Heterologous desensitization of the human dopamine D1 receptor in Y1 adrenal cells and in a desensitization-resistant Y1 mutant.

In previous studies, mutant clones (designated Y1DR) were isolated that resisted ACTH-induced homologous desensitization of adenylyl cyclase. The Y1DR mutation also conferred resistance to the homologous desensitization induced by agonist stimulation of transfected beta 2-adrenergic receptors. These observations suggested that ACTH and beta 2-adrenergic agonists homologously desensitized adenylyl cyclase in Y1 cells by a common mechanism.
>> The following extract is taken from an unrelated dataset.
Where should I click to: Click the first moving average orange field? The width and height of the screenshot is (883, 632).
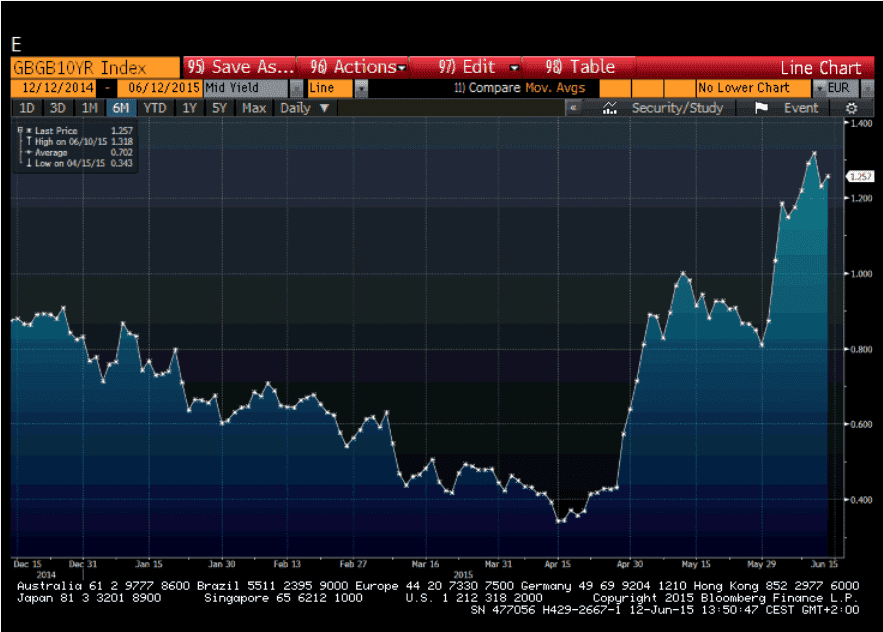click(615, 88)
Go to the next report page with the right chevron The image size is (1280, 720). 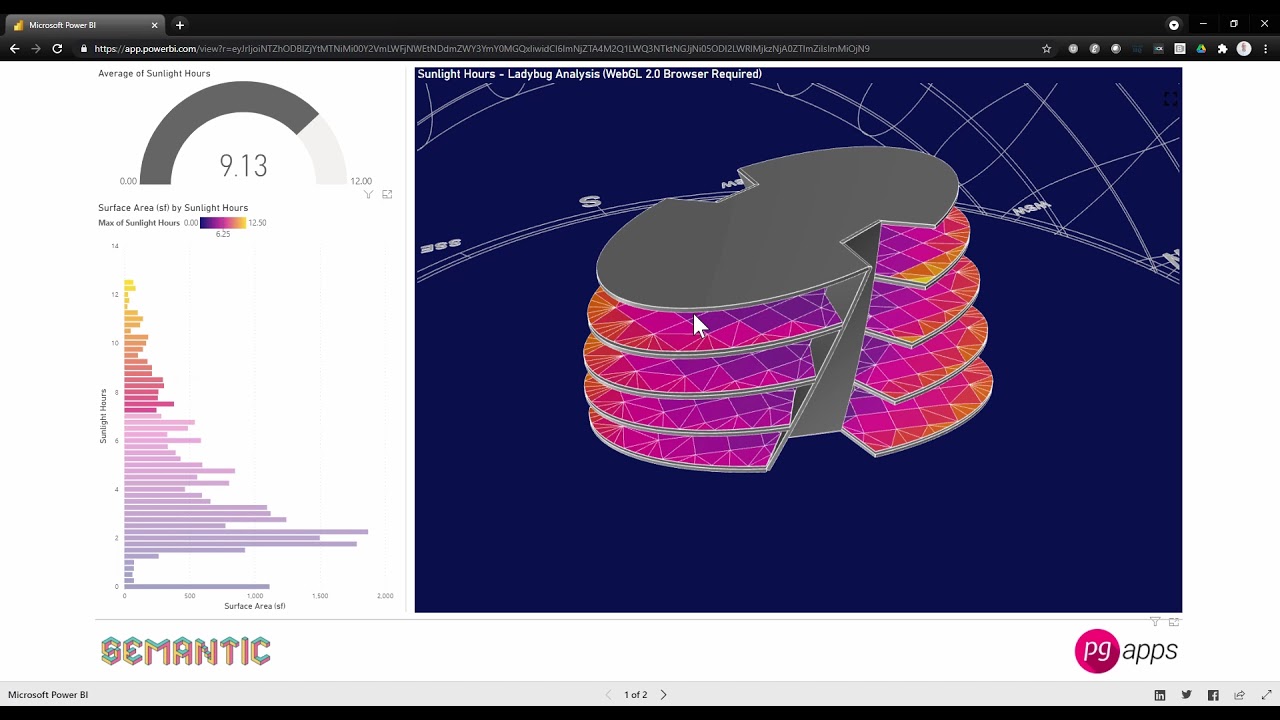(x=663, y=694)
In the present study, parental Y1 cells (Y1DS) and the Y1DR mutant were transfected with the gene encoding the human dopamine D1 receptor and examined for regulation of adenylyl cyclase by dopaminergic agonists. Transformants were isolated from both cell lines and shown to respond to dopamine agonists with increases in adenylyl cyclase activity. Treatment of the Y1DS transformants with ACTH promoted a rapid, homologous desensitization of adenylyl cyclase and had little effect on the responses to dopamine or NaF; treatment of Y1DS with dopaminergic agonists promoted a slower rate of heterologous desensitization that diminished responsiveness of the adenylyl cyclase system to dopamine, ACTH, and NaF. Y1DR cells transfected with the dopamine D1 receptor were resistant to the heterologous desensitization of adenylyl cyclase induced by dopaminergic agonists. These latter observations suggest that the pathways of homologous desensitization and heterologous desensitization converge at a common point in the desensitization pathway defined by the DR mutation in Y1 cells.